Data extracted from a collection
—————
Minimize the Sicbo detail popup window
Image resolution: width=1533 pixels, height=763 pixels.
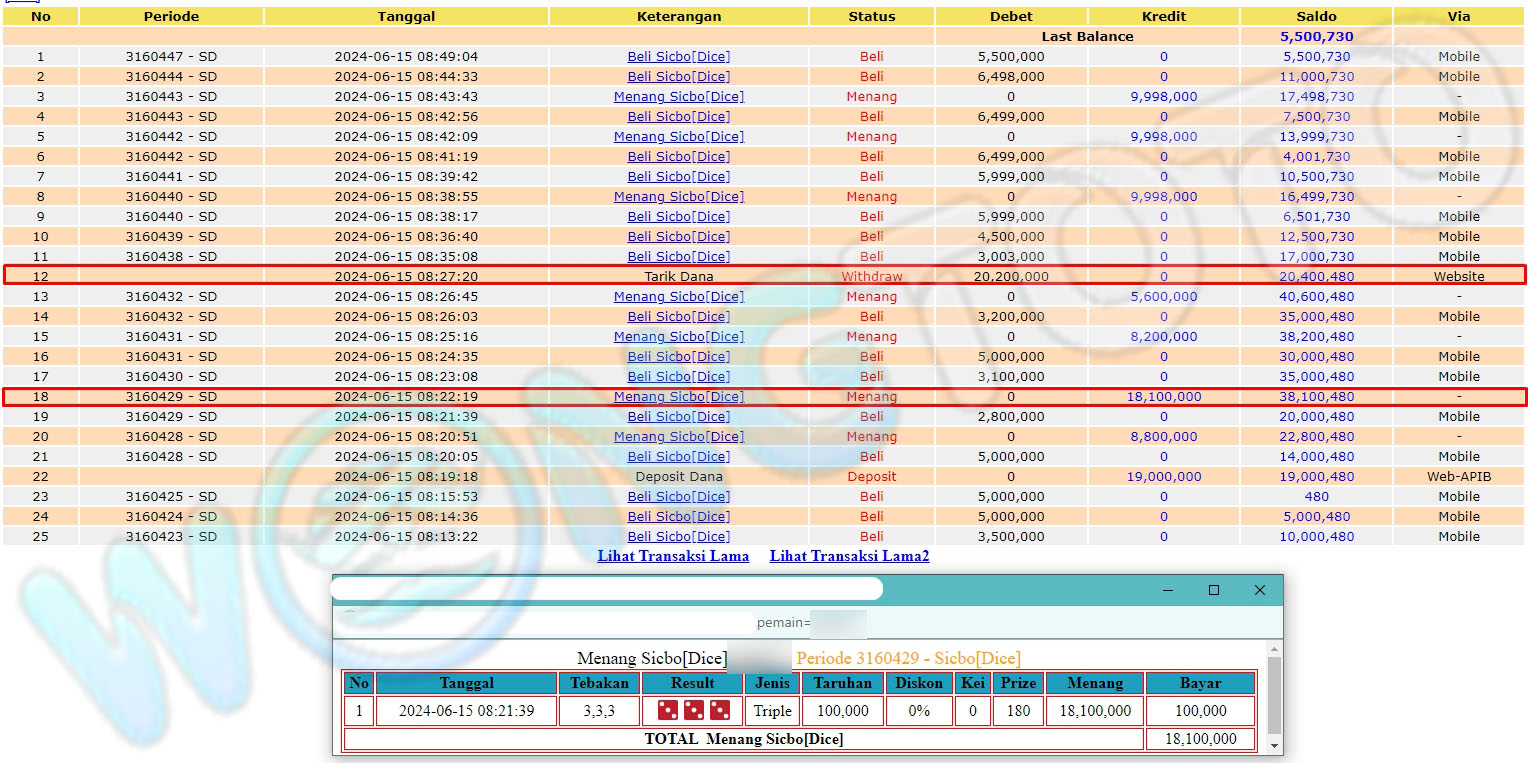(1168, 590)
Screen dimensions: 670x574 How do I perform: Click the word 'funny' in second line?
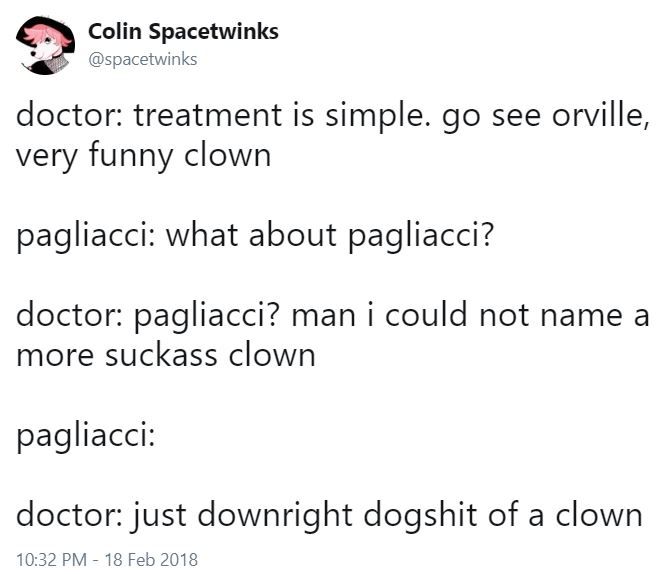[x=131, y=157]

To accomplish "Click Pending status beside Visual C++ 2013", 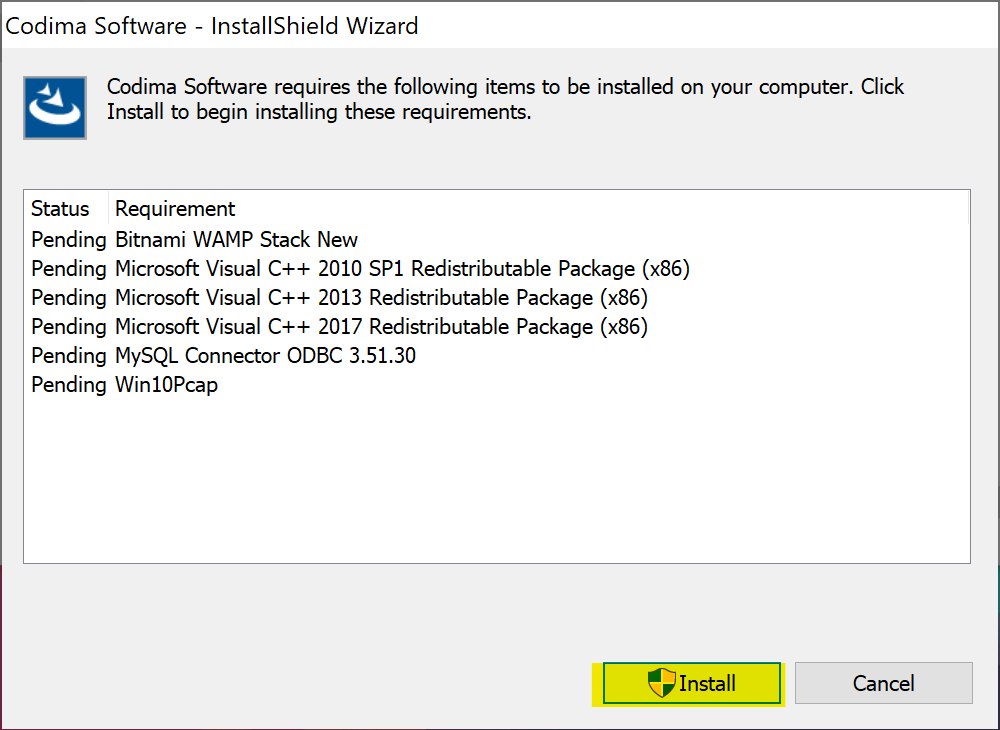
—————
### TASK TO CARRY OUT
Omit the pictures. Write out exactly the lines from the one containing "Screen dimensions: 670x574" through the last line of the entries, both of them included.

### YOUR RESPONSE
Screen dimensions: 670x574 How do I perform: Click the word 'funny' in second line?
[x=131, y=157]

To accomplish "Click Pending status beside Visual C++ 2013", 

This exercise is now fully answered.